Sayre works in the Organized Crime Investigation division of the NYPD and supervises a number of teams, including the city's trademark infringement unit. "It's almost as though they think they're not committing a crime because no one is getting hurt," he noted.
Counterfeit Drug Enforcement Act of 2014 referred to committee
A bill that would have significantly expanded anti-counterfeit enforcement activities relating prescription drugs has again been referred to committee, meaning that it was not enacted by Congress.

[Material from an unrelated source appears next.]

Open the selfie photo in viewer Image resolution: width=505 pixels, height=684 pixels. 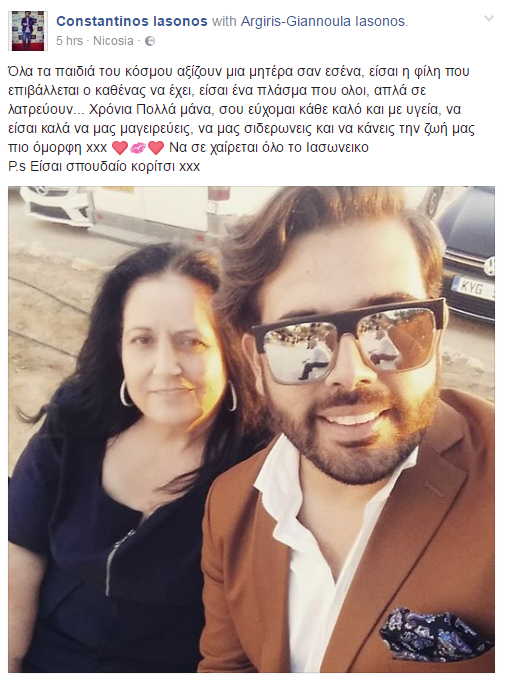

Because of the potentially significant cost to drug manufacturers caused by this type of counterfeiting, not to mention the extreme risk to public health, this should be of real concern to industry members.
The proposed legislation, The Counterfeit Drug Enforcement Act of 2014, was introduced in mid-December by Rep. Steve Israel, D-New York. The bill is very similar to identically named legislation introduced by Israel several times over the past twelve years.
If enacted, the bill would have increased the maximum sentence for anyone found guilty of knowingly causing a drug to be adulterated or misbranded to life in prison. The current penalty is a maximum of three years for intending to defraud or mislead or up to 10 years for distributing drugs, according to RAPS. Also included in the bill were provisions mandating that a manufacturer made aware that its drugs may have been misbranded or adulterated communicate this information to the FDA within 48 hours.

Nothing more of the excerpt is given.